For Linus's benefit:
These sensors are prodded by initially driving their data line low for a
long period (some ms) and then reverting the pin to an input to listen to
their response. The first bit-edge arrives about 27us after reverting the
pin to an input.
I moved the request_irq() back to the probe function originally because
the first edge was going missing - request_irq wasn't completing before
the first edge arrived in 27uS.
There is no electrical reason why GPIO outputs cannot also be interrupt
sources. The generation of interrupts from edge/level events simply
samples the state of the pad and acts accordingly - it doesn't care what's
driving it (or at least shouldn't do). I'd be interested to see if there's
any GPIO hardware that gates its interrupt generation system with "am I an
input?". If the GPIO API doesn't support this then OK, there may be
reasons why (such as the locking referred to in the linked thread).

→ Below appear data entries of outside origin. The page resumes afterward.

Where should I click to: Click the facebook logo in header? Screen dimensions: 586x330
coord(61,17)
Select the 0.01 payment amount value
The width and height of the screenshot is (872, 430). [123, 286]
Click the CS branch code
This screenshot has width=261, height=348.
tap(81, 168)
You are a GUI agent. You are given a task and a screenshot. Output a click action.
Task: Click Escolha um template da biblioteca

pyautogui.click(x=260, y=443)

Rethinking the patch a bit, if we're now right-justifying our decode then
we shouldn't care if we miss interrupts for the start bit or the first
phase of the response, so we can work around it.

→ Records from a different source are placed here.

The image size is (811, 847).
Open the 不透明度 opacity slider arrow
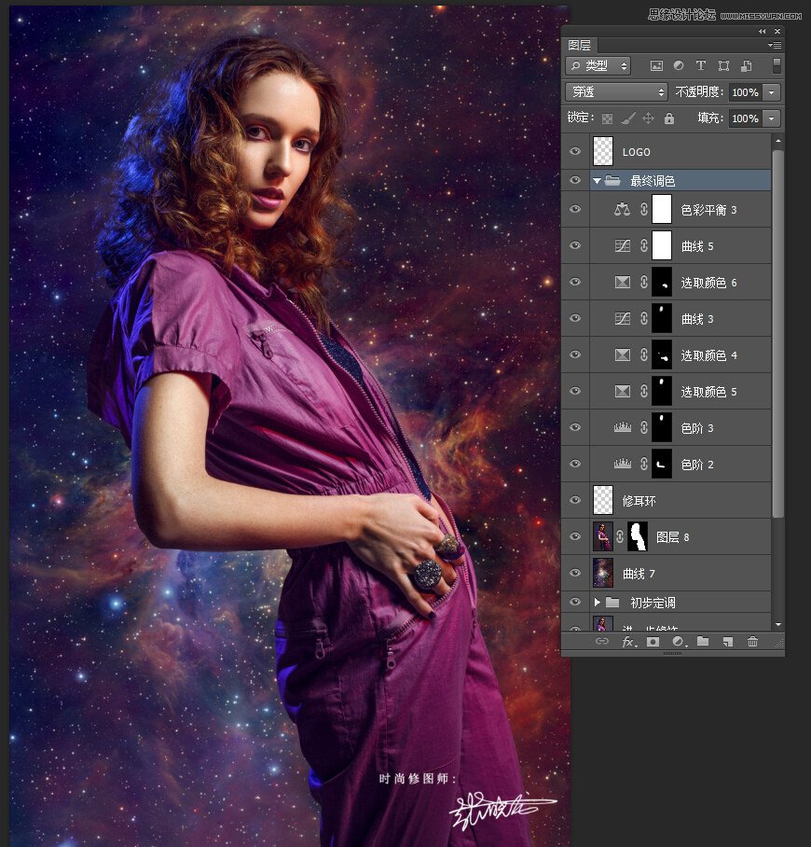tap(771, 92)
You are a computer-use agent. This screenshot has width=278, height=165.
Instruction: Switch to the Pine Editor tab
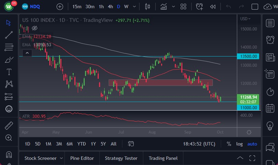pos(82,158)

- Only bother decoding for GPIO "high" bit-times - the high-time is what
encodes the useful information.
- Use simple split-the-difference thresholding to decide if a received
data bit is a "1" or "0", instead of comparing relative bit periods.

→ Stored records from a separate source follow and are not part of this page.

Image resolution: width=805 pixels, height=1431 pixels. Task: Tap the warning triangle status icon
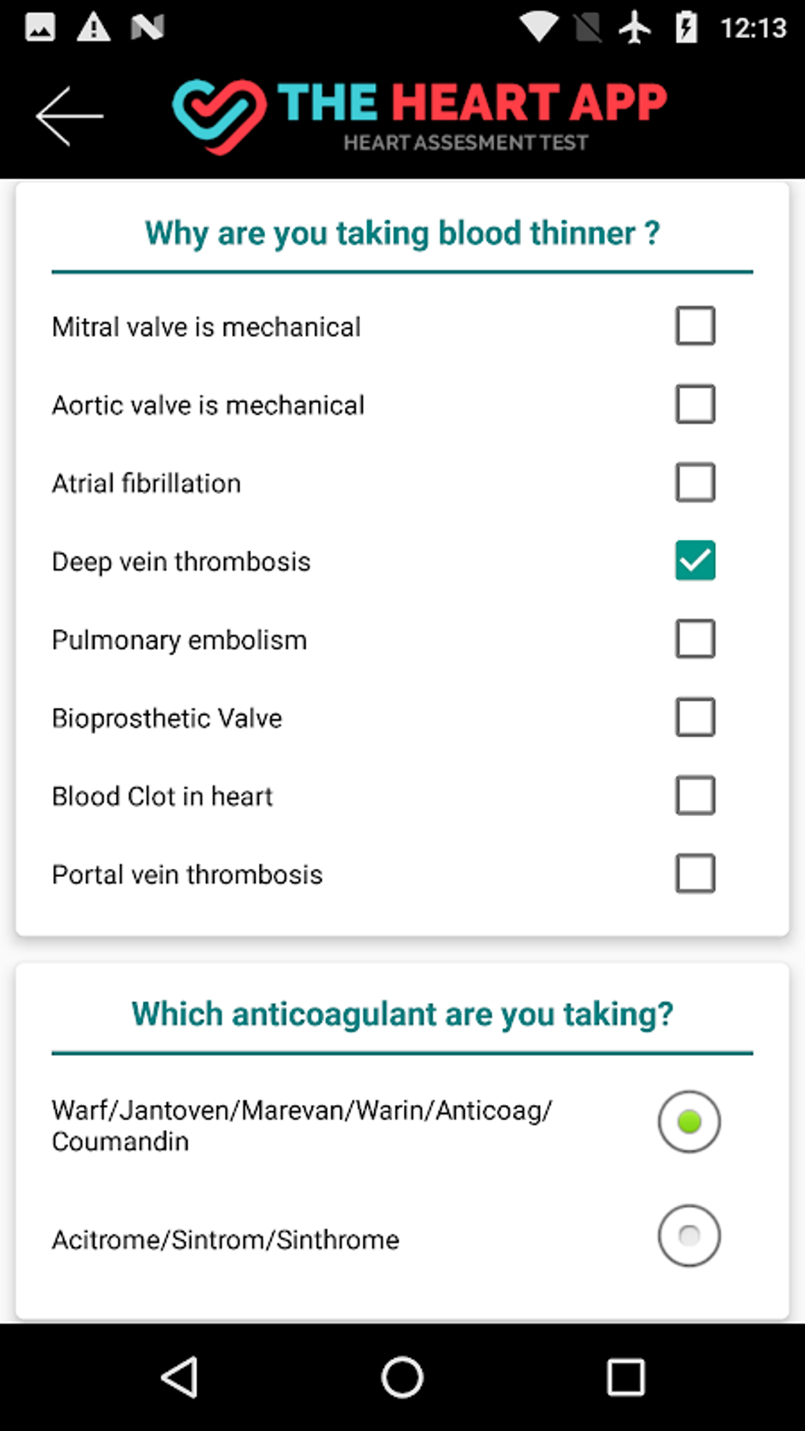[x=93, y=28]
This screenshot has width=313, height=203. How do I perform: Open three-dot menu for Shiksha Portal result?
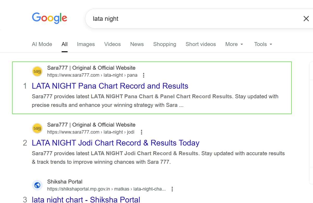tap(172, 189)
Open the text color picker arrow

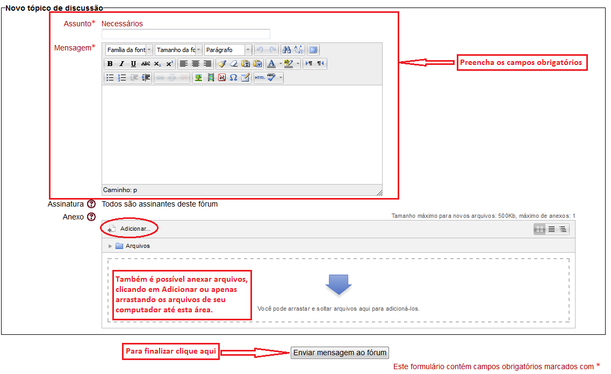tap(280, 64)

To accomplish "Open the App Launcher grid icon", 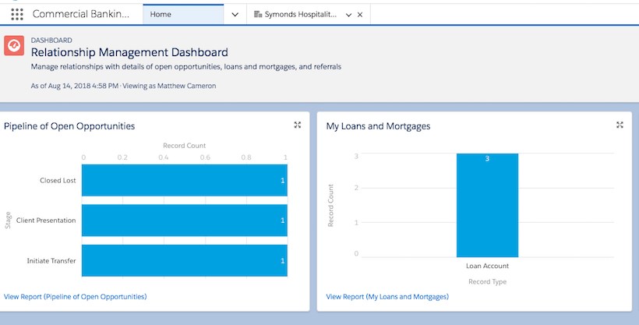I will click(x=17, y=15).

These changes are actually in my queue of cleanup patches. However
selecting the right threshold is not quite trivial: There are the timing
differences between sensor variants but there are also timing differences
depending on cable length. I have DHT22s connected to cables up to
15 meters. You must be careful to select a threshold that really works
with different impedances, etc.
I couldn't see any significant differences in the datasheets I've looked
at (which I thought I had gathered for all the models out there). They all
seemed to suggest 28/70uS timing.
It's true that for long wires the timings will vary due to the extra
capacitance. In particular the rising edge generated by the pull-up will
be slower, meaning your high-bit timings get compressed.
- Refine the start bit timing to use usleep_range() to stop the later
sensor models from timing out if the msleep() takes longer than
expected.
Do you have any data (or even experiemental results) backing this change?
The start bit timing is bothering me for a long time now: I never got
any conclusive answer, what is best. However I never saw any problems
obviously attributable to start bit time outs either. (Your change of
course makes sense independent of the actual timing used.)
If I put more process pressure on the system (i.e. more task switches),
the start bit sometimes took an extra jiffy to complete. I would only get
2 edges back, which I am assuming either a) the sensor doesn't respond, or
b) the sensor responds but we trample the signal by holding the line low.
I've not tested the timing with a scope since the change, but the
no-response failure mode I was seeing has disappeared.
Maybe the driver needs a few more (optional) DT properties. Since the
start-bit varies so widely between models, perhaps a few more compatible
strings to tune start-bit length and a "wire-delay" parameter to tweak
detection thresholds?
Also tweak a few error paths to be more informative.
That's also on my todo list of cleanups. (And already begun with the
patch
currently under review.)
The sensor decode success rate on a Pi after these changes is 99.1% with
no other hardware activity and approximately 78% with an Ethernet ping
flood happening concurrently.
Actually if you used the information from the GPIO "low" timings for
error
correction, you probably could improve the ping flood case. However I'm
not
sure if it is worth the effort and code complexity.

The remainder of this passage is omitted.